Esta última es una zona turística que quedó totalmente incomunicada debido a que la montaña cayó sobre el carretero, en ese lugar tuvo que intervenir la Empresa Eléctrica debido a que los cables de luz fueron sepultados por el lodo.
Los derrumbes fueron, en su mayoría, de gran magnitud, e inclusive taparon la capa de rodadura en su totalidad.
Maquinaria, personal técnico y trabajadores del Gobierno de la Provincia de Pichincha, y trabajadores de la Compañía Hidalgo Enríquez, que tienen a su cargo la rehabilitación de esa vía, acudieron a los lugares afectados para limpiar la carretera y reabrir el paso vehicular.
Manuel Vallejo, funcionario del GPP, informó que equipos de trabajo lograron desalojar los escombros, pese al mal tiempo imperante en la zona.
Ayer en la mañana se produjeron nuevos deslaves, pero no fue cerrado el paso vehicular. La Policía Nacional colaboró con el control del tráfico en los sectores de riesgo, y en la tarde, la maquinaria logró despejar totalmente los escombros. Sin embargo, el Gobierno Provincial pidió a los usuarios de esta vía que tomaran las precauciones del caso.
Estragos en Puerto Quito
Las siete horas de lluvia intensa, acompañada de tormentas eléctricas y vientos huracanados, una de las más fuertes tempestades en lo que va del invierno, alarmaron a los habitantes de Puerto Quito.
Además de los 13 kilómetros afectados por los deslaves, se produjeron inundaciones en la cabecera cantonal.
Narciza Párraga, alcaldesa del Cantón, junto con personal de la Dirección de Obras Públicas del Cabildo, recorrió ayer diversos sectores, entre ellos los barrios 12 de Octubre y Luz y Vida, los más afectados en la cabecera cantonal, y los recintos San Pedro de la Sucia, antiguo camino vía al recinto El Cabuyal (kilómetro 140), 24 de Mayo, a la altura del estero Macallares, este último donde el agua se llevó 20 metros de la carretera que conduce al recinto Guayaquil Chiquito, quedando intransitable.
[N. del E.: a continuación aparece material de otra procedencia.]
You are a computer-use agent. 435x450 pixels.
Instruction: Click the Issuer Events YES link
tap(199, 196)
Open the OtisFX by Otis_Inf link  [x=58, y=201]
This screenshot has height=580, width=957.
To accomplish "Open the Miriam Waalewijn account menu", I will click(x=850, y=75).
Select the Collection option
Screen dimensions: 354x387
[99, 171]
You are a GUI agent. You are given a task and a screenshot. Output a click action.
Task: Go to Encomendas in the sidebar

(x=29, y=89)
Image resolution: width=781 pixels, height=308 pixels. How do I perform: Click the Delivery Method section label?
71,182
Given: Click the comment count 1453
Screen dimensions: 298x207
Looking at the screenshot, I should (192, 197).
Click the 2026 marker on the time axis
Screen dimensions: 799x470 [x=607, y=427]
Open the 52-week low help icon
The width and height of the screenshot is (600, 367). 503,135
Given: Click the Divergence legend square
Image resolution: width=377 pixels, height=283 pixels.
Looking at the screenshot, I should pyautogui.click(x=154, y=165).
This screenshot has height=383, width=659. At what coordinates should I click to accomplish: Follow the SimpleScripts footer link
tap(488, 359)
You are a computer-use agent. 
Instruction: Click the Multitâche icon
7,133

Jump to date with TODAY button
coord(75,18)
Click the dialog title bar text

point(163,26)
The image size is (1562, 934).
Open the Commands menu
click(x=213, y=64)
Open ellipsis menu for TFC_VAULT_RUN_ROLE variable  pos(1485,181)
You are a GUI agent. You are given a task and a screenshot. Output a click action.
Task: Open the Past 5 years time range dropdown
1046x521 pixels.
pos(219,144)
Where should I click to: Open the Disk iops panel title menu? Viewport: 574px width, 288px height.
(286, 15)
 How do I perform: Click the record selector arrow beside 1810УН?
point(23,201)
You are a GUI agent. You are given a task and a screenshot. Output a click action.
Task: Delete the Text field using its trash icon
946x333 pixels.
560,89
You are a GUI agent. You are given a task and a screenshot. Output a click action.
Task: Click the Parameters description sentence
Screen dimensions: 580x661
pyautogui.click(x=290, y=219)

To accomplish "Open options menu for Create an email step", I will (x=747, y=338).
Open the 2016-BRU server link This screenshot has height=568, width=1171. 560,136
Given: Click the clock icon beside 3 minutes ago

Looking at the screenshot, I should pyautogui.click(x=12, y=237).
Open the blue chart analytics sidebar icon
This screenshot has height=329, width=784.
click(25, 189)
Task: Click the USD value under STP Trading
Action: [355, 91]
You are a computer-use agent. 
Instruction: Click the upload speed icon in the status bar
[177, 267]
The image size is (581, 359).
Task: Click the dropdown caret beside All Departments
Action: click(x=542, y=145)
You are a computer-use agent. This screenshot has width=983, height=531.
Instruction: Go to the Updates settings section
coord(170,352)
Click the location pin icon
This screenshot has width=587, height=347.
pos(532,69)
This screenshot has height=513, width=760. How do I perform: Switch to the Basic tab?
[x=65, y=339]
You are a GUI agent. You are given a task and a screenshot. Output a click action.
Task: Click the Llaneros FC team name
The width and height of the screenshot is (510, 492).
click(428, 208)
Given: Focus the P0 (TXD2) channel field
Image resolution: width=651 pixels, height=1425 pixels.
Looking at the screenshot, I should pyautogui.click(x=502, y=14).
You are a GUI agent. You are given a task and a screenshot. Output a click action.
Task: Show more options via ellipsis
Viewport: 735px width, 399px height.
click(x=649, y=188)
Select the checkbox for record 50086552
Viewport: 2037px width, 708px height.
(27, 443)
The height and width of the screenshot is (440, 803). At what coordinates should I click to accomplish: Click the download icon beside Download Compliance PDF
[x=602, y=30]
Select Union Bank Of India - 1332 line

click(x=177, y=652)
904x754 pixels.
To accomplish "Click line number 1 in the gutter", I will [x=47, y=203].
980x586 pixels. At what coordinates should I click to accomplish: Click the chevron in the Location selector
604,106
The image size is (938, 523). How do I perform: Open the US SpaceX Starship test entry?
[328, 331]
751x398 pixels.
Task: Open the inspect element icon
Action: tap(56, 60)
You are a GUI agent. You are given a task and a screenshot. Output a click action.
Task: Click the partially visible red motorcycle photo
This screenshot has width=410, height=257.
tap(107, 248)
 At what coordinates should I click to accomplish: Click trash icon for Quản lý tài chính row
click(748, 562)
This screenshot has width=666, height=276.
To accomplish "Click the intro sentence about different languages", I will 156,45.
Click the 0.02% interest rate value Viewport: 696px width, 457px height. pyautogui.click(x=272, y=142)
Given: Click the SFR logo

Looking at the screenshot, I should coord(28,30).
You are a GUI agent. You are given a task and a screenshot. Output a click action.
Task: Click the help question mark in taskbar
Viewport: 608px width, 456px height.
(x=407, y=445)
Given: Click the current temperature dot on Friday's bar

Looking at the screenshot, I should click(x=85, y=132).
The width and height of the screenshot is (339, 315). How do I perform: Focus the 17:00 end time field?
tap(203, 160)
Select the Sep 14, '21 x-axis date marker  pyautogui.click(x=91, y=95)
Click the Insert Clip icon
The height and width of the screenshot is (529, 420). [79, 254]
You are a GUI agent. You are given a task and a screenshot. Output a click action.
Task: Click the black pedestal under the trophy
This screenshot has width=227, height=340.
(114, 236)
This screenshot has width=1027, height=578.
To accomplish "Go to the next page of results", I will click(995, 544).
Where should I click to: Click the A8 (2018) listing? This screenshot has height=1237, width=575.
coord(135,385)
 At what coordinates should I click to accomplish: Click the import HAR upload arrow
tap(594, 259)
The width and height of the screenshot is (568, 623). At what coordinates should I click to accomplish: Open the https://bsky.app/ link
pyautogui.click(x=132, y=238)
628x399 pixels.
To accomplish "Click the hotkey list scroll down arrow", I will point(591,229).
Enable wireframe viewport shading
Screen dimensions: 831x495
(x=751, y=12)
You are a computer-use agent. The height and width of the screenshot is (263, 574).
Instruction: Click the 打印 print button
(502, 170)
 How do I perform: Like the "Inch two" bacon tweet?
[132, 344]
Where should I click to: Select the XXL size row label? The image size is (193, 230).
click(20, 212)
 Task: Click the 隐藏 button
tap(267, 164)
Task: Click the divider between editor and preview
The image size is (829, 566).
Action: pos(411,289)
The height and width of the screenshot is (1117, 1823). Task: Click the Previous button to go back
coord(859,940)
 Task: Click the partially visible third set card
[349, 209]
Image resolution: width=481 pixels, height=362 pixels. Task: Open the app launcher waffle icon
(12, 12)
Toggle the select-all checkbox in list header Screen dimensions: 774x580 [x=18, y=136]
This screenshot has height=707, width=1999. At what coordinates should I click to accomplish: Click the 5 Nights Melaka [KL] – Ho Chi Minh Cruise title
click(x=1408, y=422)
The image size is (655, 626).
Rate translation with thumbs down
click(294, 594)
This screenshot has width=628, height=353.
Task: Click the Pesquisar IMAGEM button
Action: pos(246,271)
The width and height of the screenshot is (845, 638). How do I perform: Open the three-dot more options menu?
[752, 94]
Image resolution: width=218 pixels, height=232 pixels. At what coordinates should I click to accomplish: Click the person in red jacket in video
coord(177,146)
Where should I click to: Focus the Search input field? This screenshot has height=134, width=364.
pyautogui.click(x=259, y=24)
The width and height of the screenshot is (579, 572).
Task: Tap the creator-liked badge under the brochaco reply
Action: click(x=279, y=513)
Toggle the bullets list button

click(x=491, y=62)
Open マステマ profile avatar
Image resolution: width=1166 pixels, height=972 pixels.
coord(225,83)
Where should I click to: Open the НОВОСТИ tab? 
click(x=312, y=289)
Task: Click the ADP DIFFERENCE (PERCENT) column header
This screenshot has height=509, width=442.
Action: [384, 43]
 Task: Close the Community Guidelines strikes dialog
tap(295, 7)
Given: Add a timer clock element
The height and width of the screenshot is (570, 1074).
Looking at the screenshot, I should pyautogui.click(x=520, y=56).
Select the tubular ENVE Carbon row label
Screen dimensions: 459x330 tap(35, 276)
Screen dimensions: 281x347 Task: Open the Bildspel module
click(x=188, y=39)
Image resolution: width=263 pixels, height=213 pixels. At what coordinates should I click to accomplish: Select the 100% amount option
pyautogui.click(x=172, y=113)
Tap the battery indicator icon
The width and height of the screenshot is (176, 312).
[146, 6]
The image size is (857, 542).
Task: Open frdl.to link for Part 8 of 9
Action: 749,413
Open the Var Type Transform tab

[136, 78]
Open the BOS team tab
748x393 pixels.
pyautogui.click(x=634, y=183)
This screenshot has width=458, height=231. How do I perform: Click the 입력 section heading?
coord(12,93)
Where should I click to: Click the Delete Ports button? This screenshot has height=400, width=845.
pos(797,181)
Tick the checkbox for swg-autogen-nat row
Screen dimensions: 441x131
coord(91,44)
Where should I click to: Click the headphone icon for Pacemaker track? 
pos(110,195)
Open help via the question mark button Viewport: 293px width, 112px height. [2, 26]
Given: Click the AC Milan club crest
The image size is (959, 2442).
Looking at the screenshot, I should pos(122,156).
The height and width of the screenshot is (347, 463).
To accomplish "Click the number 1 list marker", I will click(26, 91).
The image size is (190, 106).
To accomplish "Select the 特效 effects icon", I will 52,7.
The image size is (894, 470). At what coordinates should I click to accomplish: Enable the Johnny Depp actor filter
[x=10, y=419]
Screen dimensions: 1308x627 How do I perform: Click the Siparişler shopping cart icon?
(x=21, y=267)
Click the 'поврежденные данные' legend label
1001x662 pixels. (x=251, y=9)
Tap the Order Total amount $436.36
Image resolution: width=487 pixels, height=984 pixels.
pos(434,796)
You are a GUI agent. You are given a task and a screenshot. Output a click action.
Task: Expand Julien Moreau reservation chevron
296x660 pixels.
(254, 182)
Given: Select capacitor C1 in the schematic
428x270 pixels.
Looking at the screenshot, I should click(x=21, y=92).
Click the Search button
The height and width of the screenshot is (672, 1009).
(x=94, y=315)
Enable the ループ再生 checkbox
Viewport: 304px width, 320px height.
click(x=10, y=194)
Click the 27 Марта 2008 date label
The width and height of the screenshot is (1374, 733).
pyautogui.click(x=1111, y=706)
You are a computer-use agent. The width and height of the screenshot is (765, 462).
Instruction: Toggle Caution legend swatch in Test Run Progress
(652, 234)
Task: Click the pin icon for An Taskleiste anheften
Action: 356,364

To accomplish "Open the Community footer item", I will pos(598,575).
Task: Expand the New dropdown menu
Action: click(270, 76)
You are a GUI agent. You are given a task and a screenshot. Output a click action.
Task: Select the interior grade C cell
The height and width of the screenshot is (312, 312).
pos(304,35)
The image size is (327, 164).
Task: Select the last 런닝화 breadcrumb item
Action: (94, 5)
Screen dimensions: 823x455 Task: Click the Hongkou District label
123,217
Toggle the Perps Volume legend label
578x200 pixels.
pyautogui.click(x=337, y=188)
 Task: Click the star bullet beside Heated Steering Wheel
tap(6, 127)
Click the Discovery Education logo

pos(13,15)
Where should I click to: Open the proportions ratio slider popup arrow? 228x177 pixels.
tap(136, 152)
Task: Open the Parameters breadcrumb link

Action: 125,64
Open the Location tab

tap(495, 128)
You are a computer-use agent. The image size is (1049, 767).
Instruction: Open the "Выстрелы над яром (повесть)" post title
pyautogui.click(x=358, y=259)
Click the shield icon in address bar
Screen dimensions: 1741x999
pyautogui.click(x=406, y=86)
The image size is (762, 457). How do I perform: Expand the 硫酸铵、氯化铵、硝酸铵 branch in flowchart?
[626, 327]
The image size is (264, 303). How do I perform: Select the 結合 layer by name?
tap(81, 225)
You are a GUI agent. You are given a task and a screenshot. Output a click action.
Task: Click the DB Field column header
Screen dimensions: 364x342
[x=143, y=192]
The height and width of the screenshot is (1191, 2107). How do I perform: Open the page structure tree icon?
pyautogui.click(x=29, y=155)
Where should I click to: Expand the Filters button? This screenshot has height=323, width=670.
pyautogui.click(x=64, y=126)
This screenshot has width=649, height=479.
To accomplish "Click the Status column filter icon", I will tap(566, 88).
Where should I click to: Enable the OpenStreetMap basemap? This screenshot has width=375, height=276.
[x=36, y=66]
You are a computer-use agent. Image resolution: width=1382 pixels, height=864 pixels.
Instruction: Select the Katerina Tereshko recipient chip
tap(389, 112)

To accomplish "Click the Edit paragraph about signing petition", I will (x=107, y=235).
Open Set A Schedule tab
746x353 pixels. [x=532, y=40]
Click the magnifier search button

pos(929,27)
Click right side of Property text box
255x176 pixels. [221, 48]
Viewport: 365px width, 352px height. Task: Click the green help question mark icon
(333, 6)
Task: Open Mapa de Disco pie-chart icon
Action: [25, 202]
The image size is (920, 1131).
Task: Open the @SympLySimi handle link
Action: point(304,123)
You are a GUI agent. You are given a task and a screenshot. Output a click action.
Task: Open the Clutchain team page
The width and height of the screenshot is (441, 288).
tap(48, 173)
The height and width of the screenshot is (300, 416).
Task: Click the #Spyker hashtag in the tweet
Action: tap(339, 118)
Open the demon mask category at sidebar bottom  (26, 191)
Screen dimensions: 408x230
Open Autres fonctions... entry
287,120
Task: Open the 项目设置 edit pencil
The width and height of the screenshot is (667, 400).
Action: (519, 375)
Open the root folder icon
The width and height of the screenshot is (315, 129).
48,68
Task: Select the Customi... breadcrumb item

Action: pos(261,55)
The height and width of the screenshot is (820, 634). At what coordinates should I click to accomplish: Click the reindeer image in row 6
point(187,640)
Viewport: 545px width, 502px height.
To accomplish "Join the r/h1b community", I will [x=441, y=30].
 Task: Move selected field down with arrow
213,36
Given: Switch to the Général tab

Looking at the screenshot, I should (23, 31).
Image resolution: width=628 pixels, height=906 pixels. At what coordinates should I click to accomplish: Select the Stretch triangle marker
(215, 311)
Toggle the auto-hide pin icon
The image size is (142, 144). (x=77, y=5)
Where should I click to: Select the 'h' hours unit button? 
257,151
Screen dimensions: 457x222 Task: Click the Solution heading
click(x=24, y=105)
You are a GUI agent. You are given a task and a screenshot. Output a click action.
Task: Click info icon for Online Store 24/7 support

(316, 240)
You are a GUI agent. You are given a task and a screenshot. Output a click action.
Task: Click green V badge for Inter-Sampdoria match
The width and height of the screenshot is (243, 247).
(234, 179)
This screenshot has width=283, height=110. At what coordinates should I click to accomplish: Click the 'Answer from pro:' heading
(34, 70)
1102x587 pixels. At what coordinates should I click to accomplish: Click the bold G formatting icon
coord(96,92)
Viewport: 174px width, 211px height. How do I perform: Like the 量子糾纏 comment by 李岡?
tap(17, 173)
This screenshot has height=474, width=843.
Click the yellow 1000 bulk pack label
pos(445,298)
Enma Espinoza, una de las afectadas, se mostró alarmada por la magnitud de la lluvia, y aseguró que junto con su familia y vecinos vivieron una tarde de terror al ver sus casas inundadas y el peligro de que un deslave acabara con sus viviendas y sus vidas.
Daños en El Oro
Piñas
La lluvia del miércoles provocó 12 derrumbes en la vía Saracay-Piñas (El Oro), así como el corte de varios caminos vecinales que aislaron importantes sectores poblacionales y productivos.
El alcalde de Piñas, Joseph Cueva, recorrió la zona afectada desde las primeras horas de ayer y constató la magnitud del problema.
La población pidió ayuda urgente a las autoridades, puesto que el temor sigue latente, tras el aluvión que el 7 de febrero afectó a la parroquia ‘La Bocana’, arrasando plantaciones agrícolas y destrozando parte del sistema vial.
El aguacero de este miércoles, en cambio, destruyó la carretera que une Piñas con Paccha en los sectores El Trigal, Calera Chica, Calera Grande y San Vicente.
Ayer, a primera hora, los destrozos en la carretera Saracay-Piñas fueron arreglados emergentemente con maquinaria del Gobierno Municipal, que limpió el lodo y la palizada que temporalmente interrumpieron la circulación vehicular.